Council Tax Debt Collection Policies ‘Ineffective and Counterproductive’
November 14, 2019
The ways in which council tax debts are typically pursued across England is both ineffective and damaging to the wellbeing of many individual consumers and households.
That’s the assessment of the charity group Citizens Advice, which has revealed figures indicating that councils only recoup 27p for every £1 they enlist bailiffs to recover on their behalf.
Meanwhile, as bailiffs seek to attain council tax debts they’ve been given, they potentially make life harder for people on the receiving end of their activities, who are often already in problem debt situations.
Citizens Advice highlights as part of the problem the fact that households generally become liable for their entire annual council tax bills if they miss a single monthly payment.
For a lot of people, being asked to pay for an entire year’s worth of council tax upfront is a major financial headache and one that is not made better by bailiffs paying them visits to demand payments.
Indeed, the view of Citizens Advice is that the extent to which councils use bailiffs makes it more difficult for individuals and households to get their finances back on track if they’ve fallen behind with paying their bills.
A Freedom of Information request submitted by the charity recently uncovered details of just how ineffective bailiffs are at recovering money owed to councils in England.
The figures suggest that less than 30 per cent of council tax arrears sent to bailiffs across the country were successfully recovered in 2018.
According to Citizens Advice, council tax is now a hugely widespread source of financial difficulties and debt problems, with an estimated 2.2 million people in England alone understood to be behind on their council tax bills.

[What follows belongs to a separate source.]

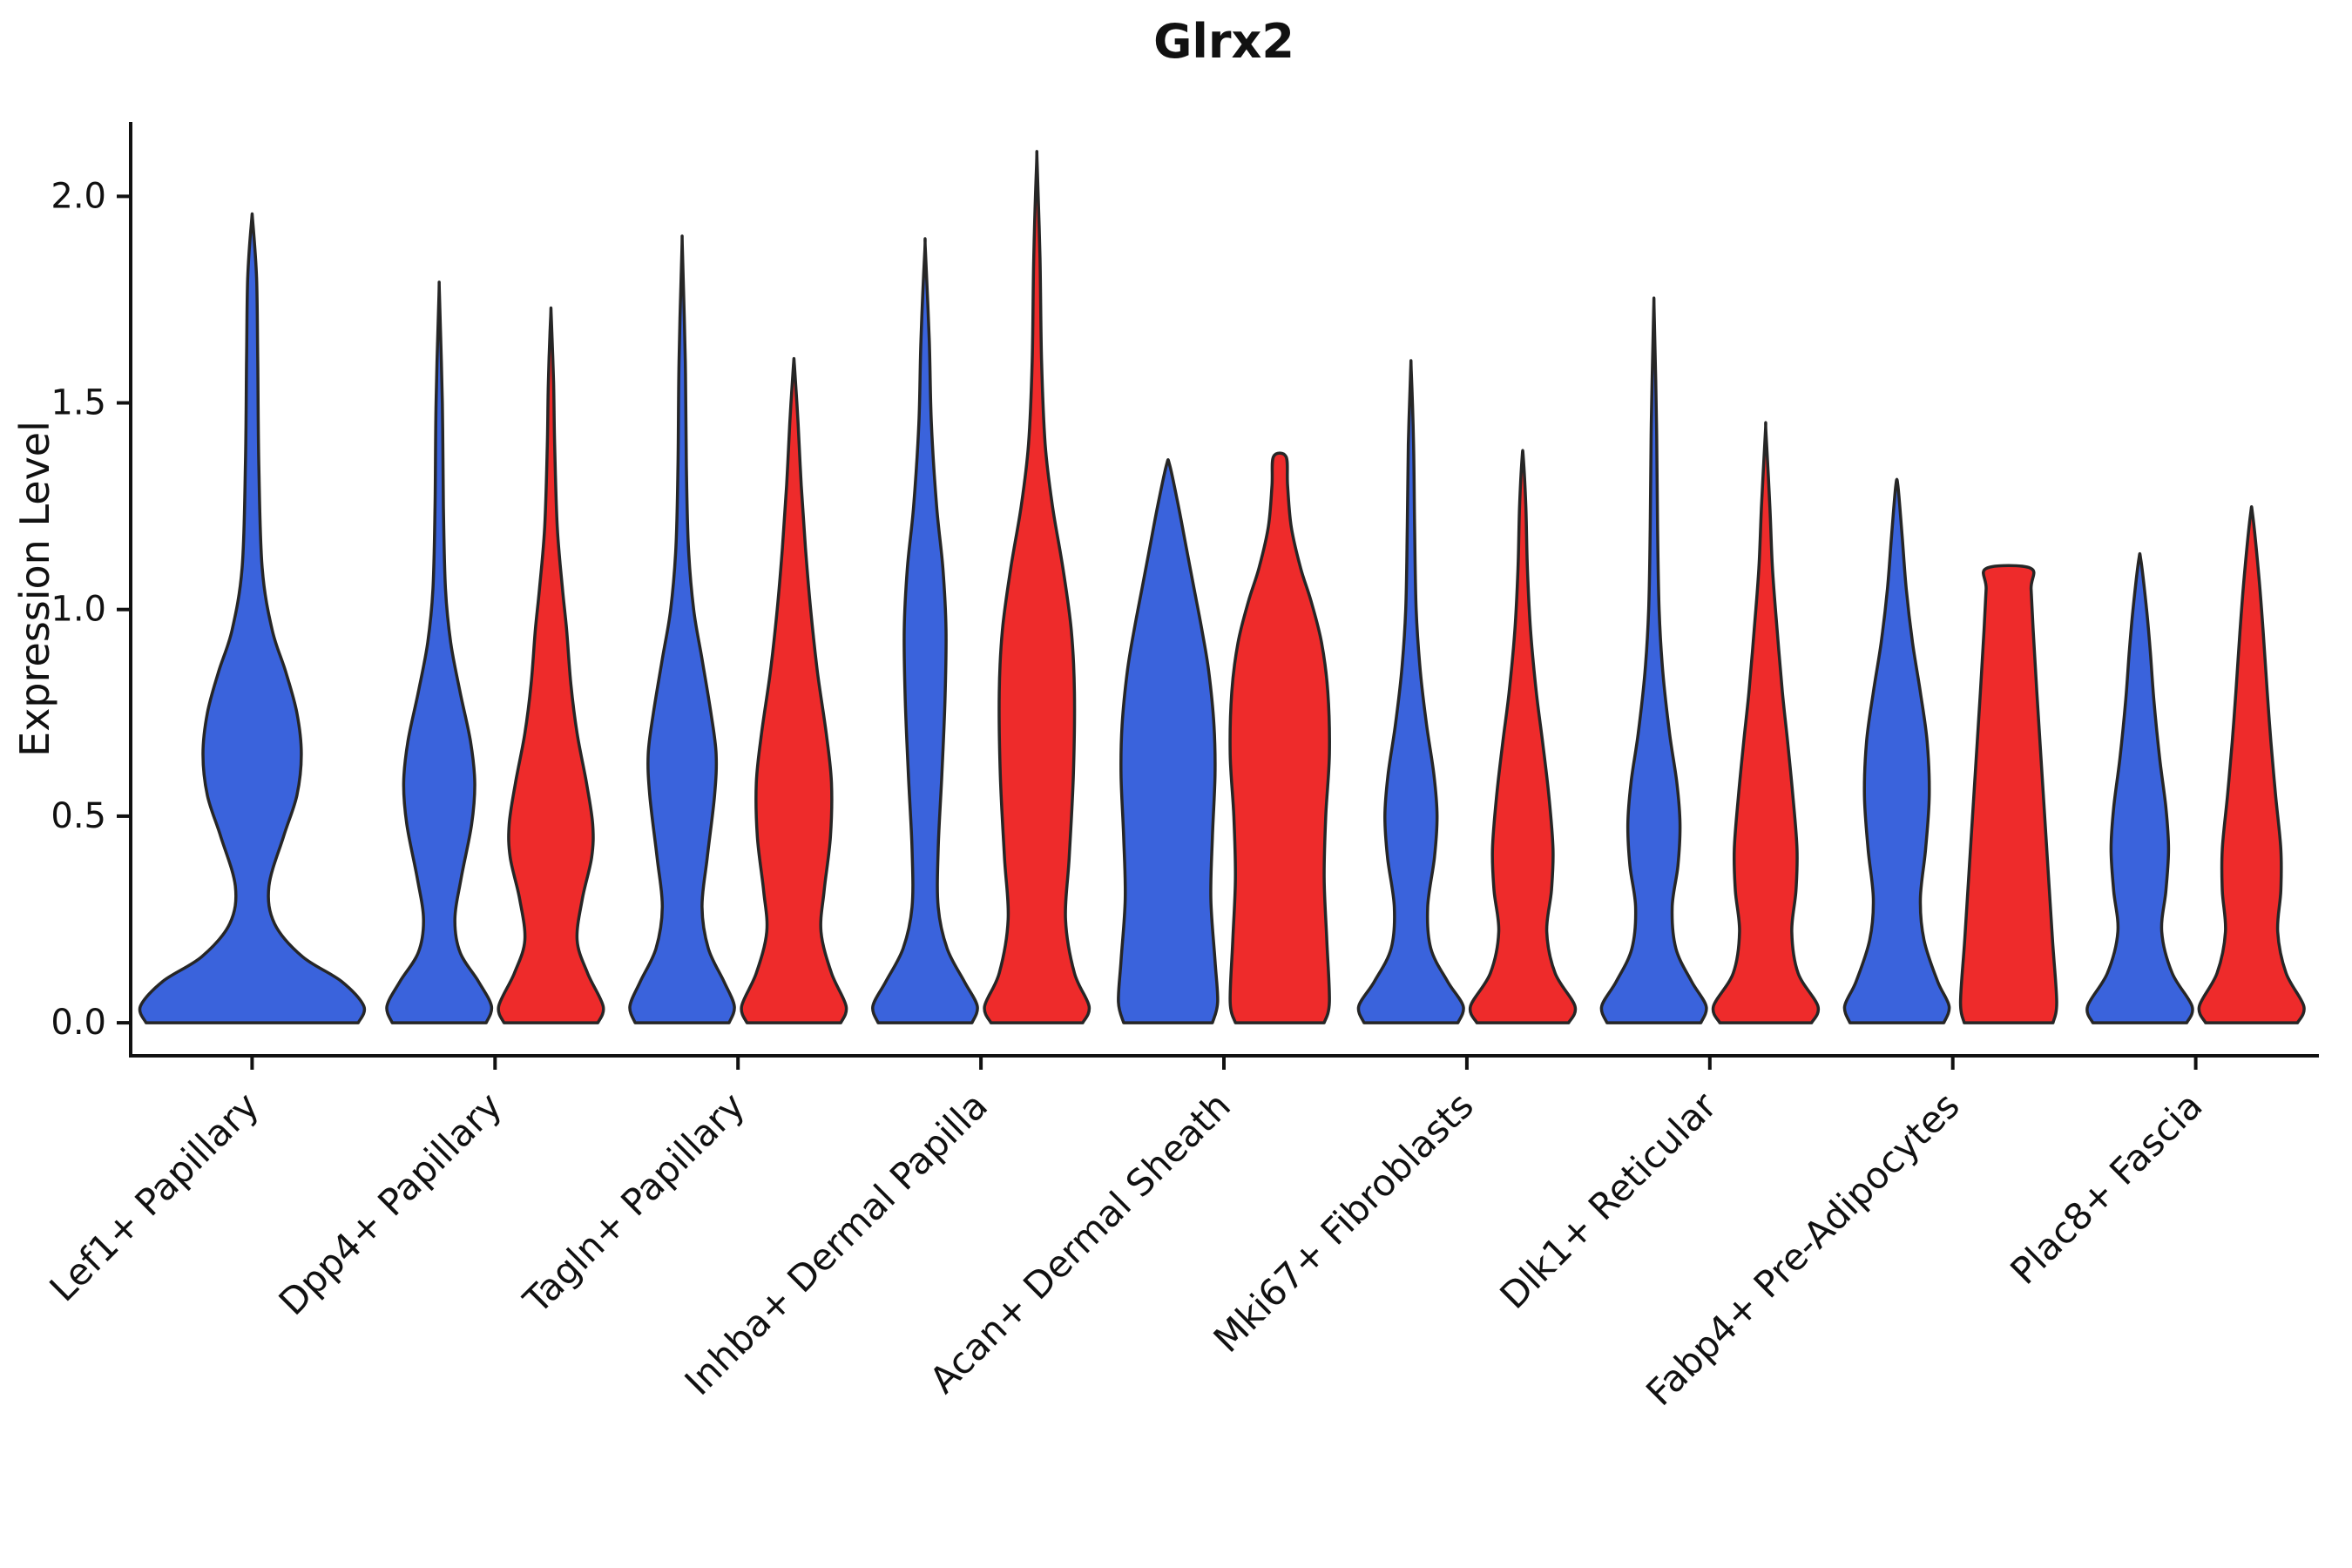 This screenshot has height=1568, width=2352. Describe the element at coordinates (34, 589) in the screenshot. I see `y-axis-label: Expression Level` at that location.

The charity wants to see councils rethink the ways in which they engage with debtors and, particularly, how they treat vulnerable people in debt.
“Council tax debt is now worryingly common but the collection system is broken,” says Gillian Guy, chief executive of Citizens Advice.
“It doesn’t work for the people who are driven further into debt and it doesn’t work for councils or the taxpayer who are seeing millions of pounds go to waste each year.”